:: Dataset ::
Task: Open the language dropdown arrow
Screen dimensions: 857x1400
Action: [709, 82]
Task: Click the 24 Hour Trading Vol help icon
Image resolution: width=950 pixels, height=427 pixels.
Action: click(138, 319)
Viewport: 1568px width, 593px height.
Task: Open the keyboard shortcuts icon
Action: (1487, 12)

:: Problem statement ::
A verbatim copy of every record is what you should return.

:: Result for this task ::
Task: Open the language dropdown arrow
Screen dimensions: 857x1400
Action: [709, 82]
Task: Click the 24 Hour Trading Vol help icon
Image resolution: width=950 pixels, height=427 pixels.
Action: click(138, 319)
Viewport: 1568px width, 593px height.
Task: Open the keyboard shortcuts icon
Action: (1487, 12)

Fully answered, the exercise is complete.